Ensuite, le commandement semble nul en pratique, car si l’on aime l’autre autant que soi-même, comment choisirons-nous entre lui et nous si l’occasion se présente ? L’amour charitable doit prévaloir pour que le sujet puisse se sacrifier pour l’autre. Le sacrifice du Christ est une image de cet amour. De plus, il faut choisir entre une vie consacrée aux autres, et une vie consacrée à son bonheur personnel. On ne peut pas servir à la fois son égo et son prochain. Ajoutons que le véritable amour est toujours supérieur à l’amour naturel que le sujet se porte : une mère, par exemple, aime ses enfants plus qu’elle-même. Par conséquent, le comparatif « comme » n’a pas non plus un sens quantitatif. Quel est donc le sens de ce commandement ?
Jésus utilise comme souvent une image : tu dois aimer l’autre avec la même dévotion et la même force que l’amour que tu te portes naturellement. Le commandement n’est pas précis sur l’amour-propre, car cet amour peut être du passé ou un sentiment à dépasser : aime ton prochain comme tu t’aimais toi-même avant ta conversion. C’est comme ça que nous l’entendons.
En effet, l’amour-propre doit être converti en repentance. Plus nous nous connaissons nous-mêmes, plus nous connaissons nos péchés et nos vices, et plus nous nous haïssons pour ces péchés, mais aussi pour notre nature corrompue. Cependant, cette haine doit être éducative : se juger permet de se repentir et de progresser moralement et humainement. Connaître ses fautes aide aussi à pardonner les fautes des autres. C’est donc une connaissance indissociable de la charité. En résumé, il faut se juger (au lieu de s’aimer) et aimer les autres (au lieu de les juger). La conversion chrétienne est donc double : l’amour-propre est converti en repentance, et le mépris des autres en amour.

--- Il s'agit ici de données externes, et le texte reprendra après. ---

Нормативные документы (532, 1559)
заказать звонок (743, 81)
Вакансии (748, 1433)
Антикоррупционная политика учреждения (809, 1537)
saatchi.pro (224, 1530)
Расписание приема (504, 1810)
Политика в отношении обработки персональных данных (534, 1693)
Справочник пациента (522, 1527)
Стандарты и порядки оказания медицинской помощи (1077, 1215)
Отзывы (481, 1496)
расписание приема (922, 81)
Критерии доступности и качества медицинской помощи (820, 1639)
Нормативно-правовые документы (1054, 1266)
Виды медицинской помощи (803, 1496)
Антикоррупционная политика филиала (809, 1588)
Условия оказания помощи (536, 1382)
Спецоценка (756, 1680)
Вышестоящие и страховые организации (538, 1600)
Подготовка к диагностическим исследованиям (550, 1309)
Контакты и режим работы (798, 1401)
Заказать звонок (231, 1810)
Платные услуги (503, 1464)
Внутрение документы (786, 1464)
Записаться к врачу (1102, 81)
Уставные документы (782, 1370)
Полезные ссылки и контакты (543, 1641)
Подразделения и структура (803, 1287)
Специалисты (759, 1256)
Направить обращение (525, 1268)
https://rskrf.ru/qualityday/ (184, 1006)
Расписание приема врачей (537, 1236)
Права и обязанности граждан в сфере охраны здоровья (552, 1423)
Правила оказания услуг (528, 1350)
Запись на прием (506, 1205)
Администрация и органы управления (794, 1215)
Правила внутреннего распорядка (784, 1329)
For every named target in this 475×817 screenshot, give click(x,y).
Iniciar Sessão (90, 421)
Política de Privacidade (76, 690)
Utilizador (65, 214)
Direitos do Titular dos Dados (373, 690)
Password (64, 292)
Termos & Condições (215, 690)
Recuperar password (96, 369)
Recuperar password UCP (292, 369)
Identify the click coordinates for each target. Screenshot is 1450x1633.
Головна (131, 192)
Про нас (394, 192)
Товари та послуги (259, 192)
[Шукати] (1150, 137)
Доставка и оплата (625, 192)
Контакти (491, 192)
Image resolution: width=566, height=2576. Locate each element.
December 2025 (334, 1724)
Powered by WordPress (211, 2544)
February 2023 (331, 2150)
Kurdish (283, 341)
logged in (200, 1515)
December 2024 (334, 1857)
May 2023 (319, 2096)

Mais comment rester chrétien sans être un saint ? Pour nous, l’amour religieux s’étend à tout ce qui n’est pas soi, à toute altérité, à toute extériorité, tant que cet amour dépasse notre amour-propre et l’occulte. Une passion peut donc être un amour religieux. Par exemple, dans la lecture, le lecteur passionné s’oublie lui-même et perd son amour-propre. Tant que nous aimons plus ce que nous faisons que ce que nous sommes, nous gardons une attitude chrétienne.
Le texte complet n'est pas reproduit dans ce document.